Who remembers the name of Reggie Perrin's dentist, who painted terrible pictures of the Algarve? Not me, for starters. Unless it was Dr Snood...
Eight miles high baby. If you're going to go to the trouble and expense of taking psychedelic drugs, for Godīs sake make sure you take enough to butter you over the lawn. Pin you to the wall, chisel off your skullcap and Moulinex your cerebrum. Peel off your face and suck out your eyes and tonsils, ram a fist into your thorax and yank out your pulsating solar plexus. Otherwise, what's, like, the point?
Posted by Simon Fitzpatrick at
10:35 AM GMT
October 07, 2004 GMT
Fruit Envy
23rd Sept 04. Guarda.
How come the Portuguese get satsumas the size of melons and we get crappy, pathetic, shrivelled little affairs? And don't give me that "Mediterranean climate" drivel either - these babies are flown in from Uruguay.
AM - Dawdled in the square.
PM - Dawdled in the internet cafe.
In the evening, had a day off the booze and watched "Casablanca" on Turner Classic Movies. What a pile of crap! Not really - what a teeth-clenching, brow-tightening, leg-crossing piledriver of a film. The best bit - ahem - is when someone asks Humpty his nationality, and he replies "Drunkard", and the French police dude chips in with "That makes Rick a citizen of the world..."

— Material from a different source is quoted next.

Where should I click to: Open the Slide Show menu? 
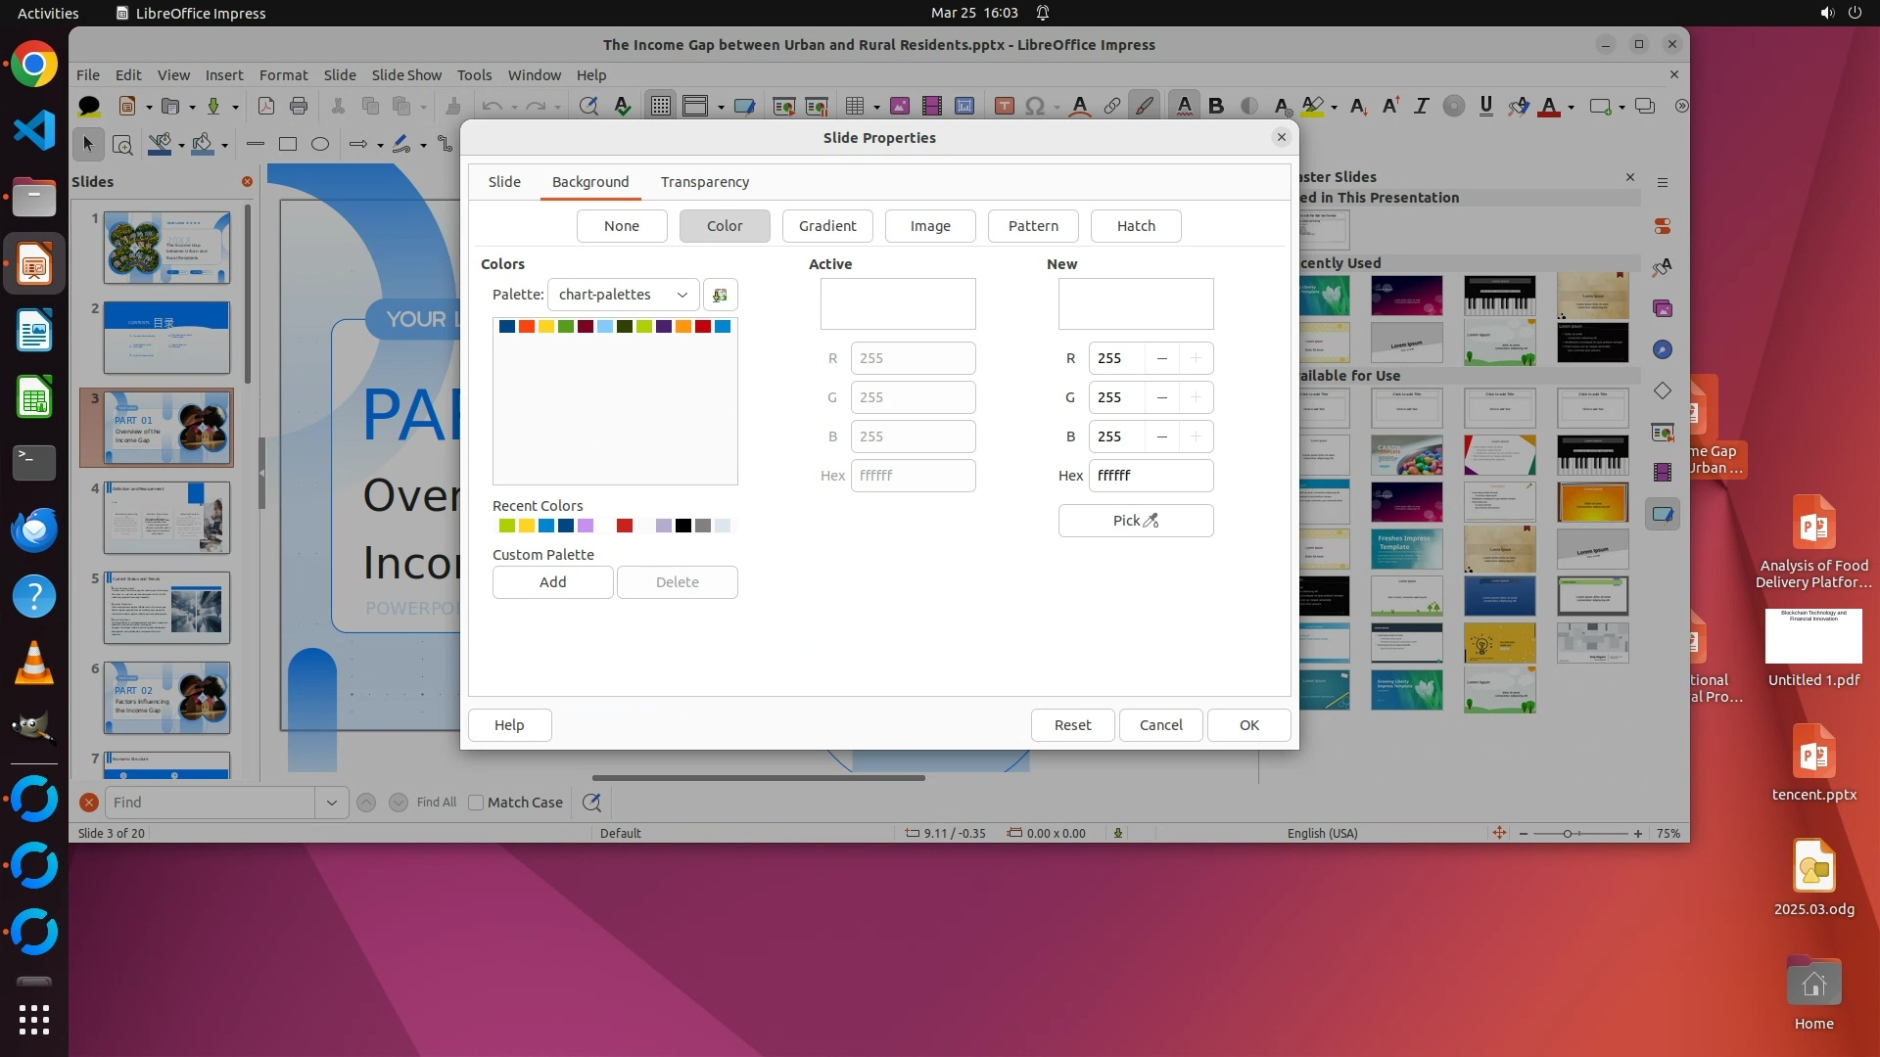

Iīm going to be in Casablanca in about 5 weeks, and I *raises right hand* solemnly do swear on the fly-blown grave of Rod Hull and the hollow, foetid corpse of Emu to get drunk there as a mark of respect, because I wouldn't have anyway.
24th Sept 2004. Guarda.
Graaaaagh! I am so angry I could bite my own teeth off. I want to kick myself upside the head and punch my own brain out. Nnnngh! Mnnnff! Whack my eyes in *splut* and mash up my legs to a thick paste. I've spent the whole day - and I mean literally 9am to 5pm, with an hour for lunch, (ok - 2 hours - this is Iberia) in an internet cafe, trying to resize JPEGs so I can put some photos on this thing. And I can't.

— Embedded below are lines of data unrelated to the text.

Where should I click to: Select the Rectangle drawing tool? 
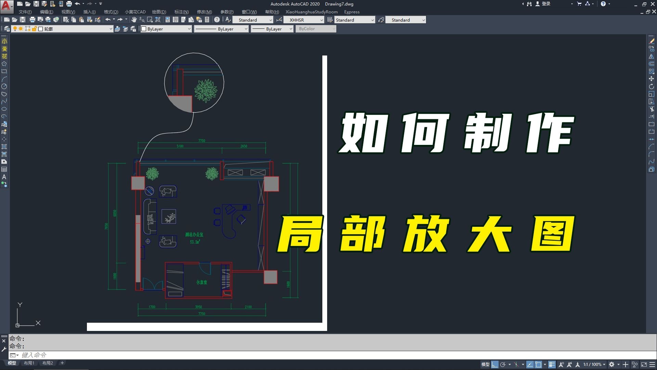(4, 71)
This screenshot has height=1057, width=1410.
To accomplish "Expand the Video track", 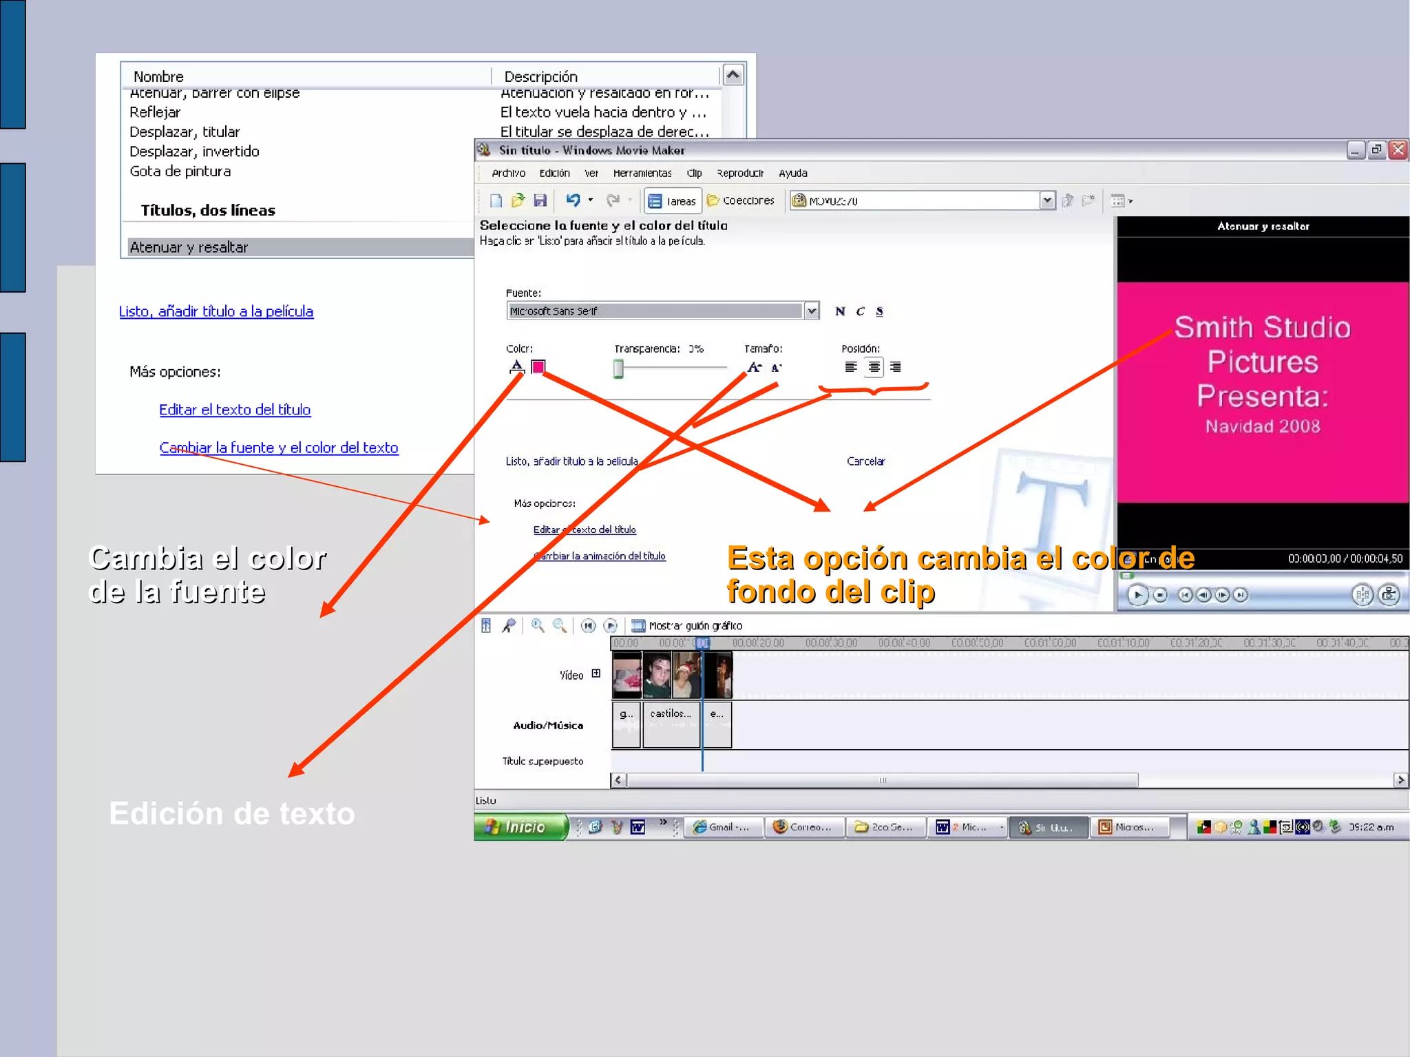I will pyautogui.click(x=596, y=673).
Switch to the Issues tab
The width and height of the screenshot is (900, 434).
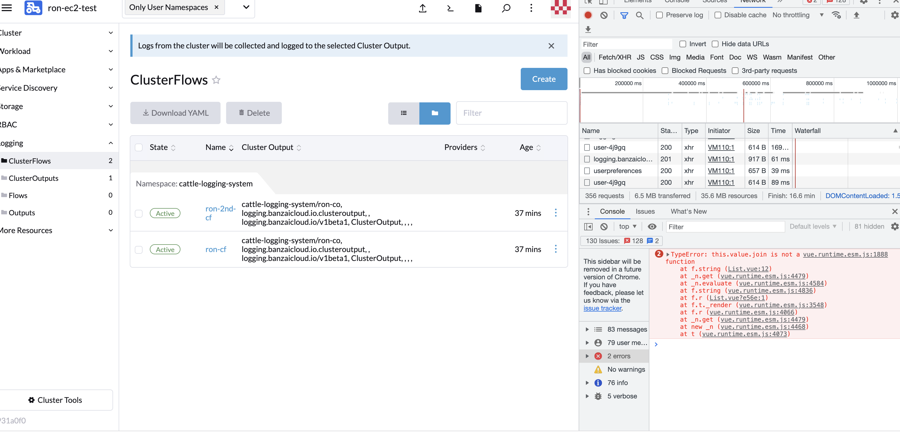(645, 211)
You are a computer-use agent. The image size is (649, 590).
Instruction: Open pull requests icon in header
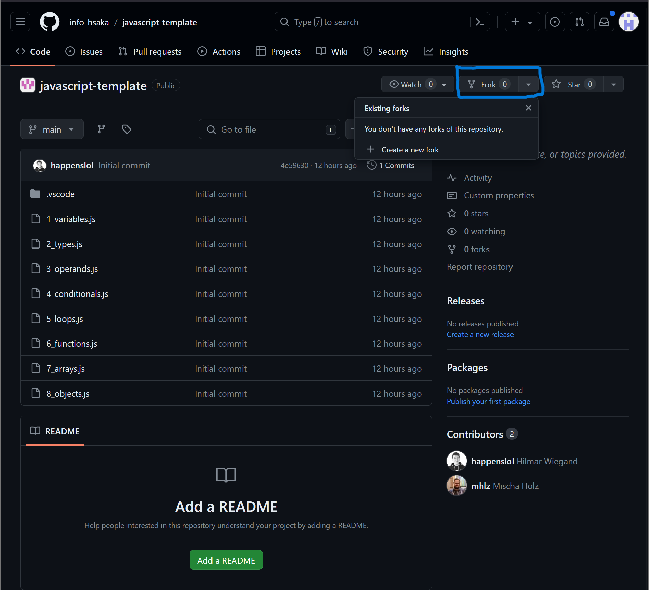pyautogui.click(x=579, y=22)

Brrraaaaagggh! I simply must stab my own face in. I am a horse of hate. A giant reptile of dismay. A huge, wallowing sea-cow of gasping, weeping frustration. Never mind, eh? I'm outta here in the morning. Time to saddle up the old mare and hit the dusty trail, i.e. the IP2, to - who knows where? Not me anyway.
Motos are quite the thing in Guarda, unlike other bits of Portugal I've passed through. I keep seeing the same ones from my pavement bar vantage point. There's a GSX600, at least one V-Max, two Fireblades and an XR400. If it makes a throbby noise everyone looks. There's also a geezer - who I'm almost certain is disabled - on a trike, which he appears to have built himself out of a Boer War-era wheelbarrow and a tumble-drier. Imminent collapse and severe injury seem inevitable, yet he has gone to the trouble and expense of fitting a pair of shiny chrome ape-hangers. Respect is due.

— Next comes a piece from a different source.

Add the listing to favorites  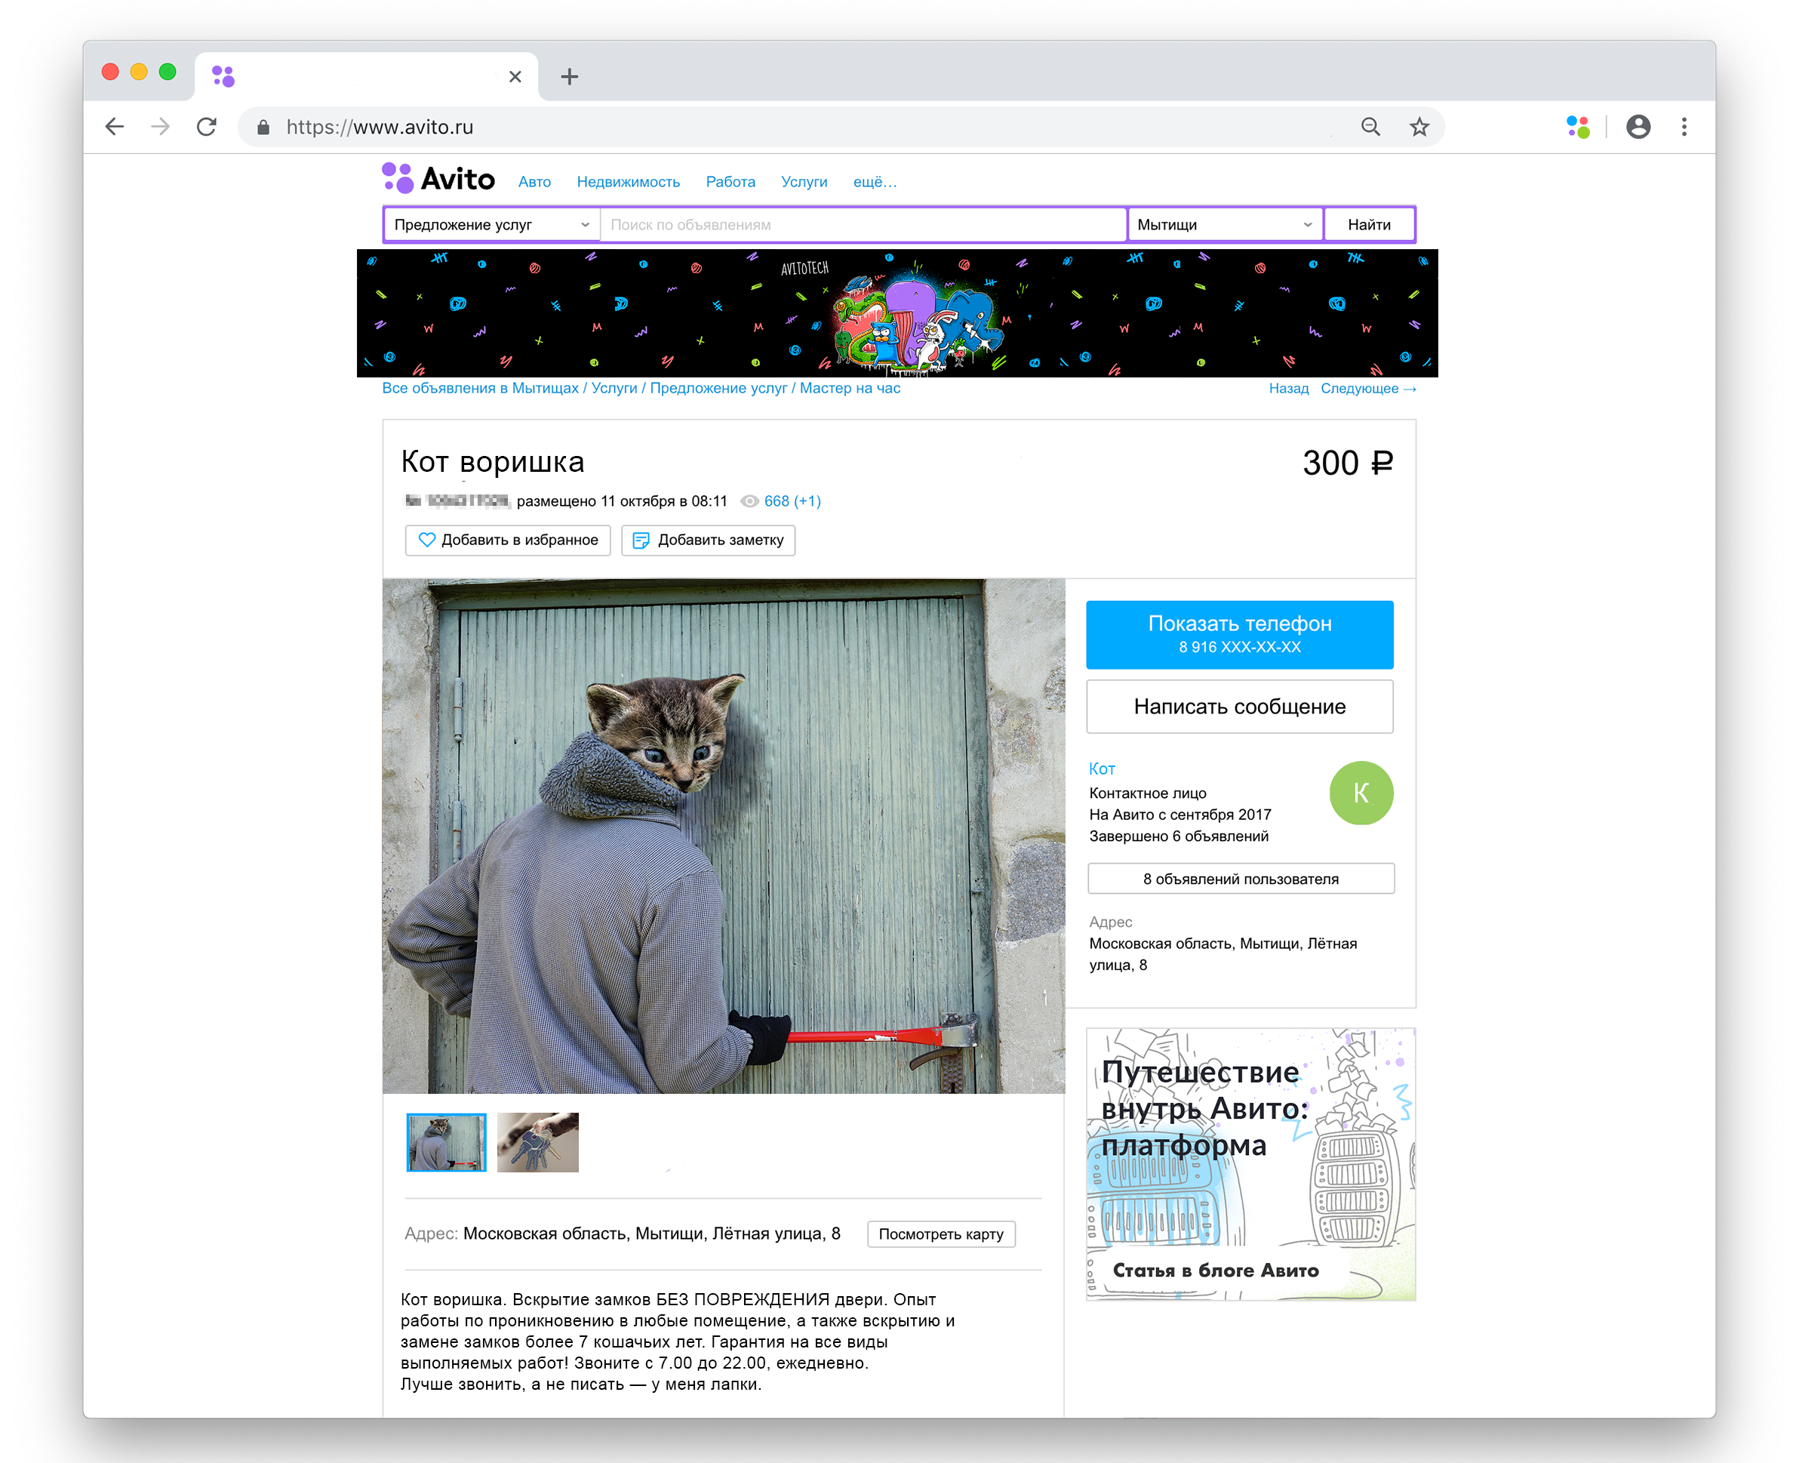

Finally, one gentleman has taken it upon himself to create the most pointless of all vehicles: a 3-wheeled car made out of a scooter. To watch it tumble around the roundabout is to experience terror, sympathy, pity, respect and mirth simultaneously. I raise my glass.
They're showing Portuguese Pop Idol in the bar. You cannot begin to imagine how bad it is.